* WHAT THE TASK ASKS
Of all the lines below, return only those starting with the line holding "Screen dimensions: 776x623" and going on through the line holding "Task: Show 2", exactly as written.

* DATA EXCERPTS

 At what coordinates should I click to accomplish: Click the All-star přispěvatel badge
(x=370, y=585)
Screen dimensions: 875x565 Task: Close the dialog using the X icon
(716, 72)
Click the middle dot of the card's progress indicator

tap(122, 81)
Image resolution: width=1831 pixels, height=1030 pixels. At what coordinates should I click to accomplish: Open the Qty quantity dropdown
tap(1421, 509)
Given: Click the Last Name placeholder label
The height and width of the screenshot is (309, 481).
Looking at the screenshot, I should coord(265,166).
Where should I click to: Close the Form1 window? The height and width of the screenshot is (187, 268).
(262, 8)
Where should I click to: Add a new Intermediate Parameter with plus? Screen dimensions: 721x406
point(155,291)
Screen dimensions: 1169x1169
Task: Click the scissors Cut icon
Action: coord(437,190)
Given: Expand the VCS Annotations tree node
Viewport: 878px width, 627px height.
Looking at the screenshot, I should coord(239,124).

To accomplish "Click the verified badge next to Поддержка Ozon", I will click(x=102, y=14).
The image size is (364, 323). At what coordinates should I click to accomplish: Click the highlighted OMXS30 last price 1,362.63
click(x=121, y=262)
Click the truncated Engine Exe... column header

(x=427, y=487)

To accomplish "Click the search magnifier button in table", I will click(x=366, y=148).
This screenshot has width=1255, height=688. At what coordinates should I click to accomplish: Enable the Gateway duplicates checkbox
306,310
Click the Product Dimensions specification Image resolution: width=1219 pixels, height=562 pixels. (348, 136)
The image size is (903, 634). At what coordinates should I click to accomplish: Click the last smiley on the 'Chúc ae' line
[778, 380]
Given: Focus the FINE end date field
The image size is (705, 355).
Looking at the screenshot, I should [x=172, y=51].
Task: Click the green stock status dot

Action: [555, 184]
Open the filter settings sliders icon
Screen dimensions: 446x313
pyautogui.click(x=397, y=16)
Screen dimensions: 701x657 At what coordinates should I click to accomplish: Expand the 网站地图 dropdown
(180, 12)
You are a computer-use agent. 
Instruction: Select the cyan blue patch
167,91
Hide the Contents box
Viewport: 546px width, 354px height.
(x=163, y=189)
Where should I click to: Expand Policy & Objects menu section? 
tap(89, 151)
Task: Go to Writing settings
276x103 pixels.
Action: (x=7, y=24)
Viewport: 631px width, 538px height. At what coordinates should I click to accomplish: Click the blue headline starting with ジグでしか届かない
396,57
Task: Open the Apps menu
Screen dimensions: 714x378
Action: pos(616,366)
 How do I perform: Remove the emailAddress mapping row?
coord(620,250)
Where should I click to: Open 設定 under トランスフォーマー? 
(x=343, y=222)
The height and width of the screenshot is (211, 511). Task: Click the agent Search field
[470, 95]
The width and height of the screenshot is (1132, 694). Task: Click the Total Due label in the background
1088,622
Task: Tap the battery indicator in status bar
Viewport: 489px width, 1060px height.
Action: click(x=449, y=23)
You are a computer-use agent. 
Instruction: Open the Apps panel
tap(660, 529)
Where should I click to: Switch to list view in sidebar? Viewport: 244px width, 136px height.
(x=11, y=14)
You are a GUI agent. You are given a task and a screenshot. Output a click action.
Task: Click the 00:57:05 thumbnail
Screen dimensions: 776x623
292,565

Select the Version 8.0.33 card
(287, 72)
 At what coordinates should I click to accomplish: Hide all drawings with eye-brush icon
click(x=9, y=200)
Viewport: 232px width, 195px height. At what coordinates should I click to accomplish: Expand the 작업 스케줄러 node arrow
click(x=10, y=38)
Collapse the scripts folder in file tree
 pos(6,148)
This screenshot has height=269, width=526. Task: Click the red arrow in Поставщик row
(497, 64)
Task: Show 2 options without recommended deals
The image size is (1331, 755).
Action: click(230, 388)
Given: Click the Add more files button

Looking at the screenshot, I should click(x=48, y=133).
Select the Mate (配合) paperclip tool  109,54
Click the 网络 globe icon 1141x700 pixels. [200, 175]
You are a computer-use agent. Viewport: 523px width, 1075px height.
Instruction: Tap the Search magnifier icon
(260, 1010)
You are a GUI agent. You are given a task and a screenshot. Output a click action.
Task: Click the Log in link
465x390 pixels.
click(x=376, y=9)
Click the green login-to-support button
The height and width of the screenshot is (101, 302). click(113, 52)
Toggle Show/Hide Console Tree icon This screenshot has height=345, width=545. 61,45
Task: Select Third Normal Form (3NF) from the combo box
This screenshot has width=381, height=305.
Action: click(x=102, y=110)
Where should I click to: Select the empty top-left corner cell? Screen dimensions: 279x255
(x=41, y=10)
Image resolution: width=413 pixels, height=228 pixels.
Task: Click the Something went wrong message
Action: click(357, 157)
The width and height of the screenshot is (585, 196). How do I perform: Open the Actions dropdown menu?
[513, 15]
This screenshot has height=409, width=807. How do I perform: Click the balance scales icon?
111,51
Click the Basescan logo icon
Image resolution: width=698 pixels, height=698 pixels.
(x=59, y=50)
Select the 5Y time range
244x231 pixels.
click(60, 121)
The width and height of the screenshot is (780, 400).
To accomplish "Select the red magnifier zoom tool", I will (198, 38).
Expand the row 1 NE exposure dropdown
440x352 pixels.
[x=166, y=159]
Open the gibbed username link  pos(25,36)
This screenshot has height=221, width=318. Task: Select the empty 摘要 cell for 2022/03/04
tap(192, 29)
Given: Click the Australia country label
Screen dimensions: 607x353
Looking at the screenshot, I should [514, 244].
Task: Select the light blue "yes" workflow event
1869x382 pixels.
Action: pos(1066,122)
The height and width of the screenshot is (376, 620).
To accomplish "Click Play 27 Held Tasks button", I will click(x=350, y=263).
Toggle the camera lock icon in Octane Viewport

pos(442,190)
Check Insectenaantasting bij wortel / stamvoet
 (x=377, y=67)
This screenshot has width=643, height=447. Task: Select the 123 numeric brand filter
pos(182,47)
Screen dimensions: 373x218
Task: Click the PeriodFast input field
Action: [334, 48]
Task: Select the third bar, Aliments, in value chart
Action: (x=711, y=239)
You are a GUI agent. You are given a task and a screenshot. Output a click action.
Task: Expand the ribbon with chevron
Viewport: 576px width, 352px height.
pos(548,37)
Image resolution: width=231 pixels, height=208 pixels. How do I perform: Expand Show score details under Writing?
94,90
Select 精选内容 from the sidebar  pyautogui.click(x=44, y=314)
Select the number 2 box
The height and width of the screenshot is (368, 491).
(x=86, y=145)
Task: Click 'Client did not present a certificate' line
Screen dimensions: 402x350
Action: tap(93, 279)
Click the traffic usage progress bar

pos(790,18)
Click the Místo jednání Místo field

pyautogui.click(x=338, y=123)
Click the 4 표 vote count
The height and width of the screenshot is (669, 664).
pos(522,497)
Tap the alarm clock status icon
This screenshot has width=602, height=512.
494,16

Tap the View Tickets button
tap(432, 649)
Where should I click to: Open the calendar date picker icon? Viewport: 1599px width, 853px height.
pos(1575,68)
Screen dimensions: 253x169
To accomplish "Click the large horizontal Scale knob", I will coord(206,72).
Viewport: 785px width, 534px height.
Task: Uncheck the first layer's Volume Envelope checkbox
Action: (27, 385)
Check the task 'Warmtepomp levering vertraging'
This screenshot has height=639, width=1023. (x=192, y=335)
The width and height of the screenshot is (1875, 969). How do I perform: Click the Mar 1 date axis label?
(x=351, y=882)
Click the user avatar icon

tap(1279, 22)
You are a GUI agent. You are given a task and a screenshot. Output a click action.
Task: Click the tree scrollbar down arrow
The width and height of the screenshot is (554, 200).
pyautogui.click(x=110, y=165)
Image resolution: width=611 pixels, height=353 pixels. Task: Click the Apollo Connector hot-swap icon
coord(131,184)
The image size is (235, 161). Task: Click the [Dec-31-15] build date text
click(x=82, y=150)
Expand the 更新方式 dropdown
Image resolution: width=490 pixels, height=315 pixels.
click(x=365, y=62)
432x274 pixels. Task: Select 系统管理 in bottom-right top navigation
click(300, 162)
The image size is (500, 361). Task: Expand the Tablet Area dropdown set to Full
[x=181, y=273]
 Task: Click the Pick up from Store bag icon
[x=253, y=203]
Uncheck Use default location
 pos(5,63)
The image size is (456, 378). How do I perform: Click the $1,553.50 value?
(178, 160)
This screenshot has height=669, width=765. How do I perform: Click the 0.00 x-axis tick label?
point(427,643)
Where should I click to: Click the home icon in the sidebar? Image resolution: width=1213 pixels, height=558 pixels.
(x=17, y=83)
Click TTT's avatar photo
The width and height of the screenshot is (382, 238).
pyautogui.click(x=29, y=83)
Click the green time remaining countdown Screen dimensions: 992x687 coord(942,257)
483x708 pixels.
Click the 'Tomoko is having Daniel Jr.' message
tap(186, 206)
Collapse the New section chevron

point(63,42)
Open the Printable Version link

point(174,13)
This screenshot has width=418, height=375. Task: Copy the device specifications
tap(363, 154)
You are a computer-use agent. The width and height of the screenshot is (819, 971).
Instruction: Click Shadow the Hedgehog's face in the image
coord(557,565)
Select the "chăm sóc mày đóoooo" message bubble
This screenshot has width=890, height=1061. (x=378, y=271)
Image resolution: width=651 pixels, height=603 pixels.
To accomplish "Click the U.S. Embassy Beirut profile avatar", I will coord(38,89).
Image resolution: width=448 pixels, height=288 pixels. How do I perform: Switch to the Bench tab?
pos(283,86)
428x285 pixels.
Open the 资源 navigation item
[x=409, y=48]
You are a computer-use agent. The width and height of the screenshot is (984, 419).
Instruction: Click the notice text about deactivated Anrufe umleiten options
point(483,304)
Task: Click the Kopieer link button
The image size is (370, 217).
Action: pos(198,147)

* COMPLETED TASK
Screen dimensions: 776x623
292,565

Select the Version 8.0.33 card
(287, 72)
 At what coordinates should I click to accomplish: Hide all drawings with eye-brush icon
click(x=9, y=200)
Viewport: 232px width, 195px height. At what coordinates should I click to accomplish: Expand the 작업 스케줄러 node arrow
click(x=10, y=38)
Collapse the scripts folder in file tree
 pos(6,148)
This screenshot has height=269, width=526. Task: Click the red arrow in Поставщик row
(497, 64)
Task: Show 2 options without recommended deals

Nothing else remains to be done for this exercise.